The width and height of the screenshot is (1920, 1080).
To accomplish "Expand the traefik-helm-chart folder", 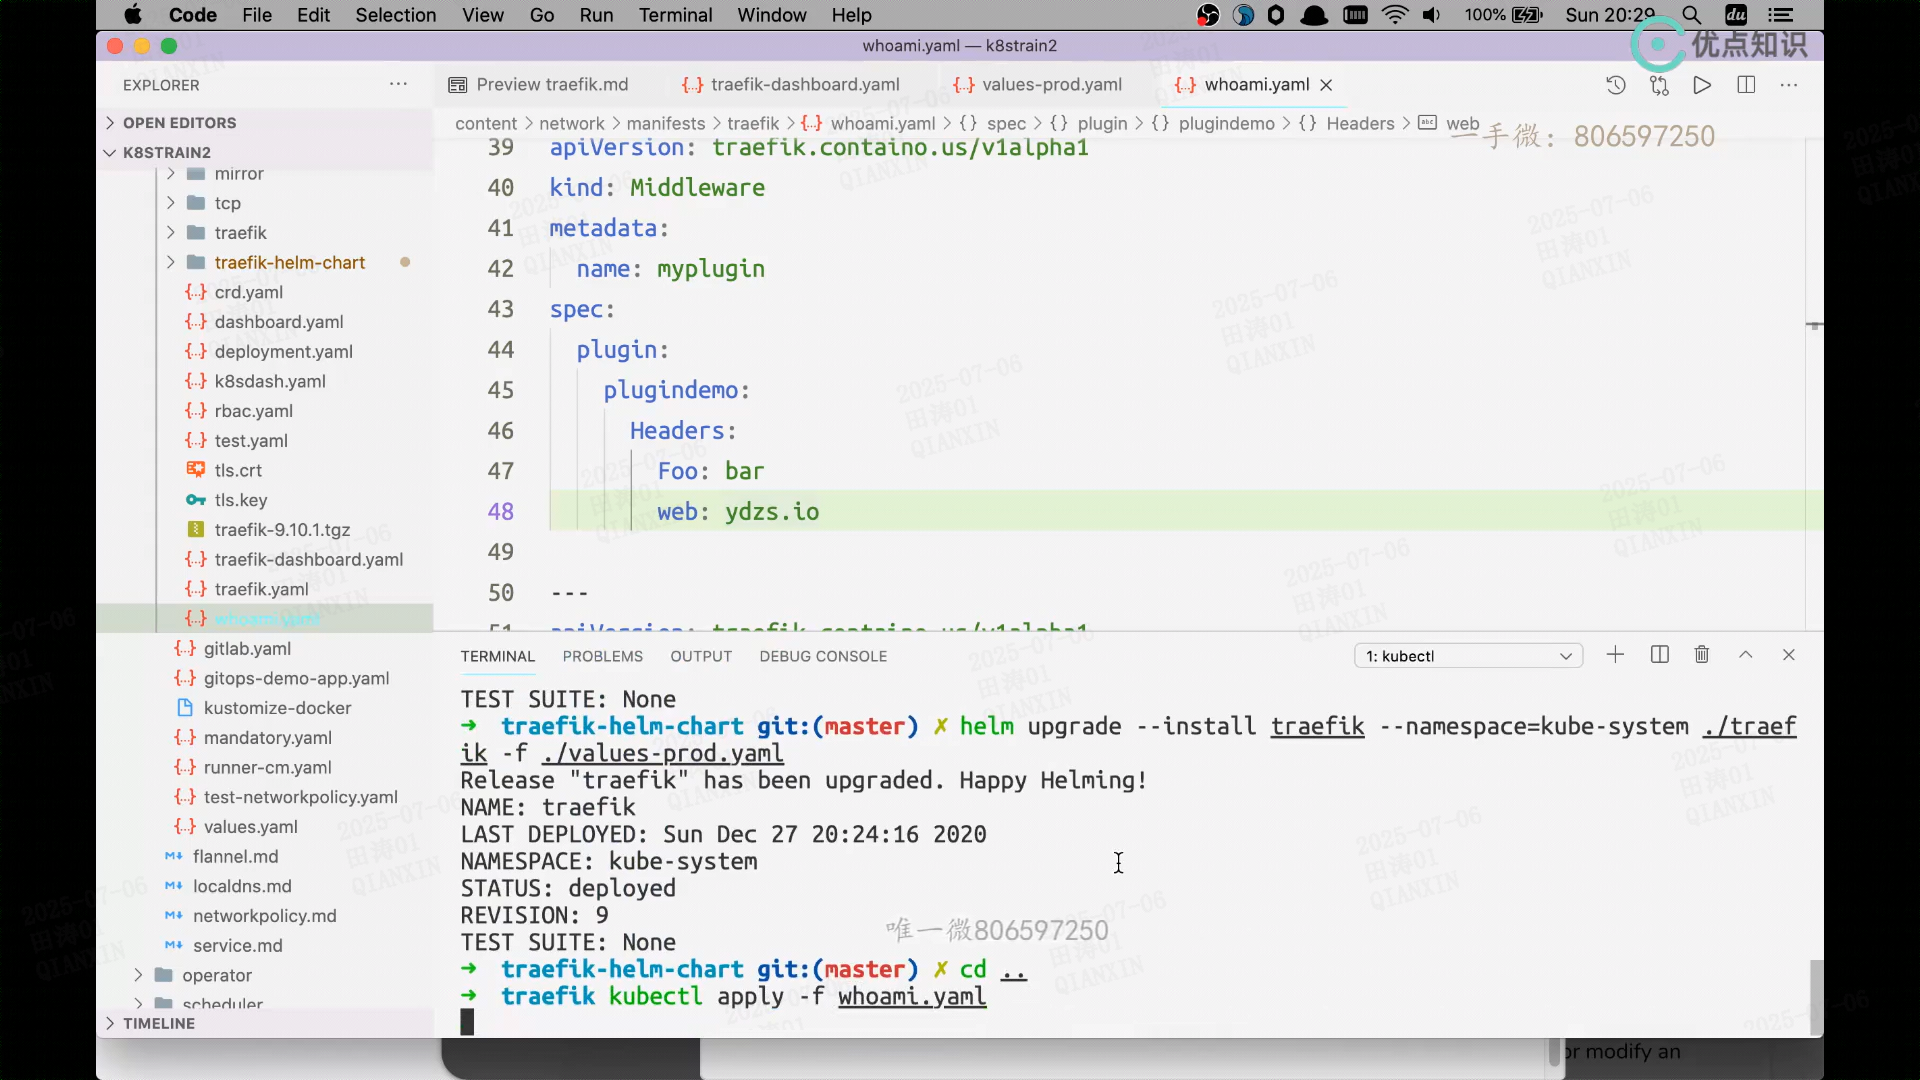I will point(289,262).
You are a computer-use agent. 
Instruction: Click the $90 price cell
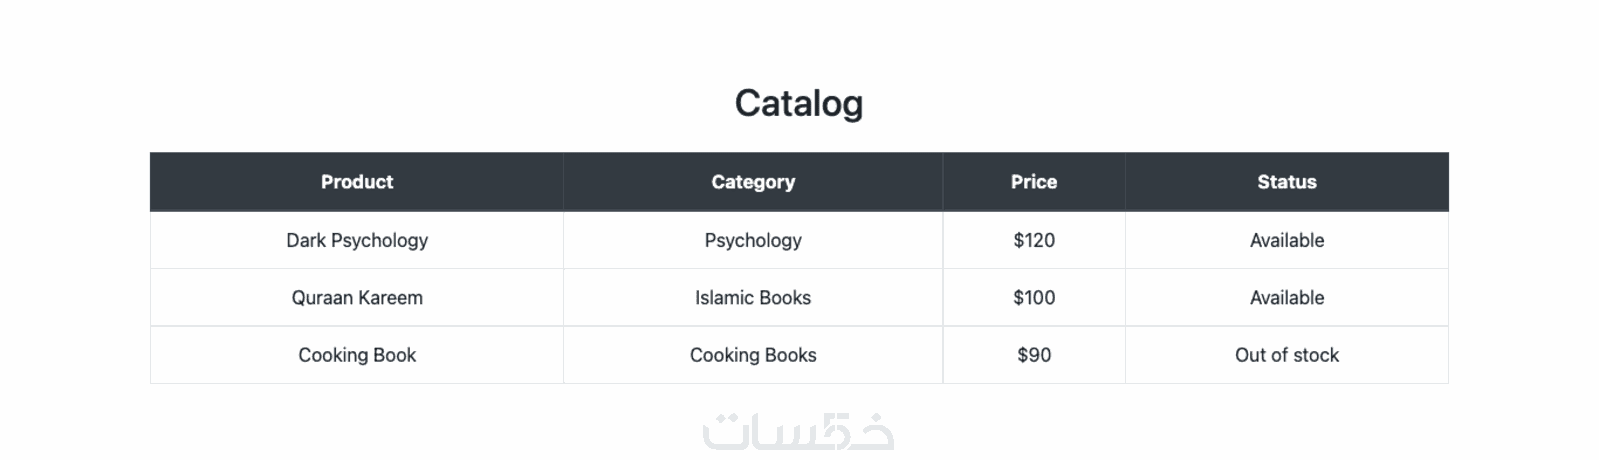1033,355
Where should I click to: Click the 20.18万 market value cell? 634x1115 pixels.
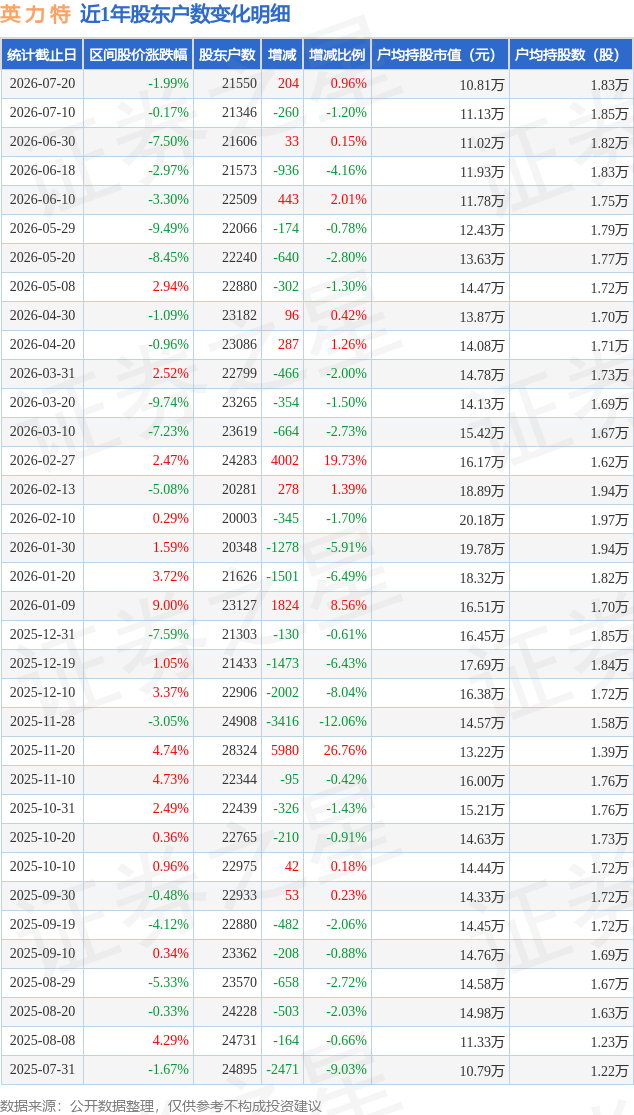440,518
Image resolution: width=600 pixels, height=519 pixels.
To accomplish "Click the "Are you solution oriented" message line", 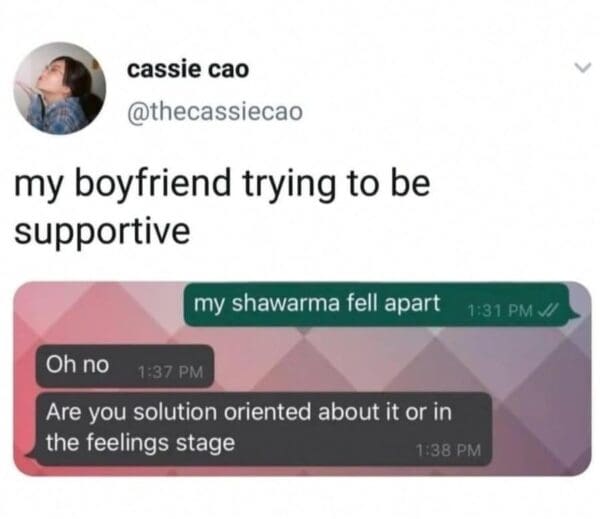I will [x=249, y=413].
———
- WRITTEN PROBLEM: Select each line of the records above that contains the string "height". Matching is case-sensitive.

- SOLUTION:
The width and height of the screenshot is (1920, 1080).
Image resolution: width=600 pixels, height=519 pixels.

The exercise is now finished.